Выше говорилось о незаурядном даре Дельвига – даре друга, наставника, советчика, организатора общих литературных начинаний. Достигнув совершенства в нескольких поэтических жанрах (прежде всего, в «античной» идиллии и подражаниях народным песням), тонко работая с «модными» романсом, сонетом и элегией, осторожно примериваясь к другим поэтическим моделям (поэт имел обыкновение тщательно и неторопливо обдумывать свои замыслы, далеко не все из которых получили воплощение), Дельвиг обладал завидно широким взглядом на поэзию (он был явно терпимее не только темпераментного и потому «сектантствующего» Вяземского, но и в принципе чуткого к чужой манере, интонации, мысли Пушкина). Эта широта основывалась на упоминавшемся выше доверии к поэзии как таковой, всегда священной в своей самодостаточности: именно Дельвиг, как мы знаем от Пушкина, говорил, что цель поэзии – поэзия. Посему Дельвигова широта и отзывчивость подразумевала память о мере, о высокой норме, о гармонии.

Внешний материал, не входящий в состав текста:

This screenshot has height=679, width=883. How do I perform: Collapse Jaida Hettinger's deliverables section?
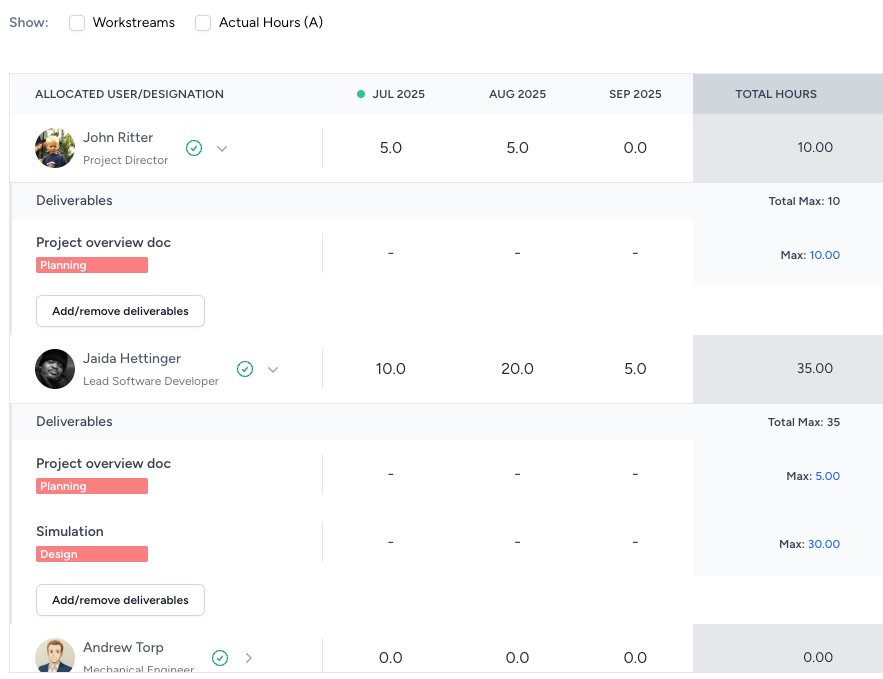pos(273,369)
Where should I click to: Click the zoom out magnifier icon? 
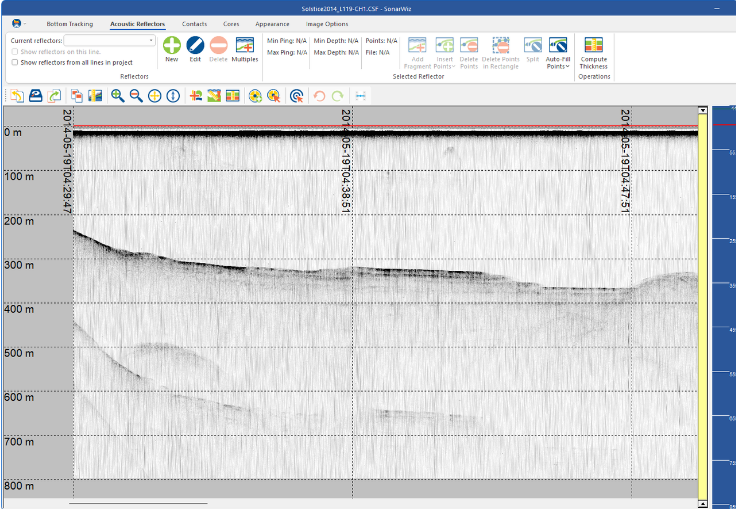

В «Старой записной книжке» Вяземский зафиксировал: «Дельвиг говаривал с благородной гордостью: “Могу написать глупость, но прозаического стиха никогда не напишу”». Конечно, это была шутка, но в ней таилось много правды. «Поэзия его, как воды Артеузы, сохраняющие свежую сладость свою и при впадении в море, протекает между нами, не заимствуя ни красок, ни вкуса разлившегося потока. Первобытная простота, запах древности, что-то чистое, независимое, целое в соображениях и в исполнении служат знамением и украшением лучших его произведений». В этой блестящей характеристике Вяземского много правды, но, увы, не вся. Поэзия Дельвига не могла сливаться с «разлившимся потоком», но о потоке этом поэт знал не понаслышке. Гармонический идеал Дельвига все более становился чужим эпохе, требующей чего-то нового, лихорадочного, напряженного, сочетающей апологию страстей с приязнью к холодным расчетам. Одно из последних опубликованных стихотворений Дельвига – идиллия «Конец золотого века», идиллия о гибели идиллии. В ней Дельвиг, не отступаясь от своих эстетических (и стоящих за ними мировоззренческих) принципов, поведал об их скором исчезновении – неизбежном, как конец Аркадии и смерть покинутой пастушки. Демонстративный характер следующего за идиллией «Эпилога» «Стихотворений барона Дельвига» («Так певал без принужденья, / Как на ветке соловей…») еще раз утверждал свободную поэзию как высшую ценность, но не отменял ее обреченности.
Со смертью Дельвига кончился условный и все же реальный золотой век. Наступило время разобщенности и, как следствие, утраты веры в поэзию. С особенной силой эти мотивы звучат в поздней лирике Баратынского, но по-своему они сказываются и у Языкова, лихорадочно ищущего новых ценностей (сам поэт в одном из писем говорит о своем пути из «кабака» в «церковь», увы, многотрудном и не всегда удачном, хотя и одарившем нас несколькими очевидными шедеврами), то умолкающего, то взрывающегося стихами, исполненными энергии, но лишенными прежнего молодого буйства, даже у Дениса Давыдова, воспроизводящего старые стилистические ходы и печалящегося об ушедшем веке богатырей. Верность идеалу, как это ни странно, отчетливо звучит у Кюхельбекера – узник, а затем ссыльный, он может на миг поверить, что поэзия его оставила, но никогда не соглашается признать ее поражение. Баратынскому, Кюхельбекеру, Языкову, Вяземскому придется жить в новую эпоху – не только без Дельвига, но и без Пушкина. Жить – оглядываясь. И было на что.